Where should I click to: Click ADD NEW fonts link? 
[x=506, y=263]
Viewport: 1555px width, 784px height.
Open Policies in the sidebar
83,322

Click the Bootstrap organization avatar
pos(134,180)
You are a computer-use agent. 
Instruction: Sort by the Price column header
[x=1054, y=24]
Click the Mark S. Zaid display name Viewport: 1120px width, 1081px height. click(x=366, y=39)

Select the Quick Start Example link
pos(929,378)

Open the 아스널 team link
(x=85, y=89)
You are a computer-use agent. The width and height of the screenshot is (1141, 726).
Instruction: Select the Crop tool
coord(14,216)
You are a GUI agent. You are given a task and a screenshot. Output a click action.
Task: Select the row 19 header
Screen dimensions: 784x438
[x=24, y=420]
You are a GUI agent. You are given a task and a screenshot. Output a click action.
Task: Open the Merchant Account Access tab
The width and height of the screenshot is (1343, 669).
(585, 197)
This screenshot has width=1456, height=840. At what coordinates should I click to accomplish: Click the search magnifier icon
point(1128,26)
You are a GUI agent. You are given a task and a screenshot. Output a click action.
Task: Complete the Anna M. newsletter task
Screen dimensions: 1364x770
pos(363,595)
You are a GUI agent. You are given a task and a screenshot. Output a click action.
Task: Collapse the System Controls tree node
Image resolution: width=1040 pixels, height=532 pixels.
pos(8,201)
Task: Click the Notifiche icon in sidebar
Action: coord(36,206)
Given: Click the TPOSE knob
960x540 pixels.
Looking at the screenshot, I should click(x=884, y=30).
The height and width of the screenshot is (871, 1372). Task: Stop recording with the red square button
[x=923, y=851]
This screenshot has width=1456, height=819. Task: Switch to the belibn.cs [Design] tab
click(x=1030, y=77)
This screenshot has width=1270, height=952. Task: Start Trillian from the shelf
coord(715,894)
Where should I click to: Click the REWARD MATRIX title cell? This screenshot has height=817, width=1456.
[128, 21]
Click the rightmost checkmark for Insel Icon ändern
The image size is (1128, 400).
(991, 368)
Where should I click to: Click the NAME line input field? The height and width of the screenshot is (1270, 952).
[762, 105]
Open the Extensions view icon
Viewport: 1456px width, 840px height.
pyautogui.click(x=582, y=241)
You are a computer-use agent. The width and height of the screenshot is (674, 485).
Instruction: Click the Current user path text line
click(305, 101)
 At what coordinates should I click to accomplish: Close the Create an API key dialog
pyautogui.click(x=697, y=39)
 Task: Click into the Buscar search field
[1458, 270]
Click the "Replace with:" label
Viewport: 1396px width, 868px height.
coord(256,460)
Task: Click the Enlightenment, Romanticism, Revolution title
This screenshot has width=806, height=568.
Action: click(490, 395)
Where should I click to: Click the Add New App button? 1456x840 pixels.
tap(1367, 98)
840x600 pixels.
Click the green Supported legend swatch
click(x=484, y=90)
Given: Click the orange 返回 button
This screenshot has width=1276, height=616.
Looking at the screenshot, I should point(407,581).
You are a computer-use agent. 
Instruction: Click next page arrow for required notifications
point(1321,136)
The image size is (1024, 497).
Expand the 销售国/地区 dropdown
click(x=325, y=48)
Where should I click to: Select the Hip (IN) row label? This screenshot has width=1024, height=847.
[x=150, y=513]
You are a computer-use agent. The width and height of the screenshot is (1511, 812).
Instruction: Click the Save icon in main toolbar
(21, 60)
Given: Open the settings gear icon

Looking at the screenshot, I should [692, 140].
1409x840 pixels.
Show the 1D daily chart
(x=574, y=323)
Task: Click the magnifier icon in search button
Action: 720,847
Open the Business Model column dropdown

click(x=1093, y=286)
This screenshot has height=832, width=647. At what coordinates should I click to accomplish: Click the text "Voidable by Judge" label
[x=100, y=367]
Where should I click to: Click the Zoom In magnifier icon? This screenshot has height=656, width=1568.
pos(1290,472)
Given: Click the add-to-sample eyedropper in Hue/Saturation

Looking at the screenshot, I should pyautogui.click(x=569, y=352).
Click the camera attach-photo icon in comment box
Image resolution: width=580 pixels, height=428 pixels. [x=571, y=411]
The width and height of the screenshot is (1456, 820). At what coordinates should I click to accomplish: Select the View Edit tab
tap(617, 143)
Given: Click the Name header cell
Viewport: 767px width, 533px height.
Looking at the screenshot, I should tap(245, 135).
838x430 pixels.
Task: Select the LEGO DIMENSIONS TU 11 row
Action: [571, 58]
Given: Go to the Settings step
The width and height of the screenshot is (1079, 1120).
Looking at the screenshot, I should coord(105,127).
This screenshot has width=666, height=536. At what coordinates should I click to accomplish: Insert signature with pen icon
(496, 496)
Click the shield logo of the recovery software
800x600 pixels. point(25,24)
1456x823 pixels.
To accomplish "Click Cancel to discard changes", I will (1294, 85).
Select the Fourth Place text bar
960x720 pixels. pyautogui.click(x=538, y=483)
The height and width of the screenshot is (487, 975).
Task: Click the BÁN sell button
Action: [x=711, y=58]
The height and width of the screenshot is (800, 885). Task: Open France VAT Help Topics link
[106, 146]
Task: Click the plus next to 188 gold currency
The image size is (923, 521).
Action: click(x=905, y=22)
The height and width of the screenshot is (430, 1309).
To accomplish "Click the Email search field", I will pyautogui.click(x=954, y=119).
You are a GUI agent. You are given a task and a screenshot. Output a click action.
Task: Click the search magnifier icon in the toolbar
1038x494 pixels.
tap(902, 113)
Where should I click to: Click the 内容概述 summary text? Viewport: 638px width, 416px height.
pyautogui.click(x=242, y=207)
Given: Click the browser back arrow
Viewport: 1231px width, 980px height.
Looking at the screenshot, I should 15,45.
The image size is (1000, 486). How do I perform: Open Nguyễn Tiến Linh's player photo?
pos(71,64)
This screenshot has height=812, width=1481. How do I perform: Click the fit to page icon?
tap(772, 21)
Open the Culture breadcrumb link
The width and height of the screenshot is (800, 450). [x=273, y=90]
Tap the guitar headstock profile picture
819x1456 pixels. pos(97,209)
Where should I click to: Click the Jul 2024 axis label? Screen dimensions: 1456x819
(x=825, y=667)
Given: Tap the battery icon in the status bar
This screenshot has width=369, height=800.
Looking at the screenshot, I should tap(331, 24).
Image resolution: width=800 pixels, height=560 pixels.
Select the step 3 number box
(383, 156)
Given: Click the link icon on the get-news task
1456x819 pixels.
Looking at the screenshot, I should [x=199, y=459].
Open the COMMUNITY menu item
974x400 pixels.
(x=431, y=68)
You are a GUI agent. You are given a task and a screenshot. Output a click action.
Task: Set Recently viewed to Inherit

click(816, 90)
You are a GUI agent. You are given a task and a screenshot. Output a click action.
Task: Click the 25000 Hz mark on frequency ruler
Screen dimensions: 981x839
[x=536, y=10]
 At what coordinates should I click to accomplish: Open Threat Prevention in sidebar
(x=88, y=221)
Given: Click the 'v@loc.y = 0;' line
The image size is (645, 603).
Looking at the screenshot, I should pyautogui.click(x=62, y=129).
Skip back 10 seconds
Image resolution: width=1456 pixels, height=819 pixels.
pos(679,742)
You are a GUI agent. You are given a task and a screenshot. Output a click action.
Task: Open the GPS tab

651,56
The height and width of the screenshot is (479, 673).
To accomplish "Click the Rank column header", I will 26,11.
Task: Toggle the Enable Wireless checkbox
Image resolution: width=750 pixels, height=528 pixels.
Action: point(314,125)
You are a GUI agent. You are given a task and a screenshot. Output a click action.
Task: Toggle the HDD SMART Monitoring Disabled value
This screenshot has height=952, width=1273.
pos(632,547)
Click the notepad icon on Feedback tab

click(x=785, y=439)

____

▸ **Set exercise**:
Copy the listing from its first line through the line containing "coord(14,216)", inclusive, with the click requests kept, and add 99 to every number in the answer coordinates.

▸ **Response to this task**:
Where should I click to: Click ADD NEW fonts link? 
[x=605, y=362]
Viewport: 1555px width, 784px height.
Open Policies in the sidebar
182,421

Click the Bootstrap organization avatar
pos(233,279)
You are a computer-use agent. 
Instruction: Sort by the Price column header
[x=1153, y=123]
Click the Mark S. Zaid display name Viewport: 1120px width, 1081px height. click(x=465, y=138)

Select the Quick Start Example link
pos(1028,477)

Open the 아스널 team link
(x=184, y=188)
You are a computer-use agent. The width and height of the screenshot is (1141, 726).
Instruction: Select the Crop tool
coord(113,315)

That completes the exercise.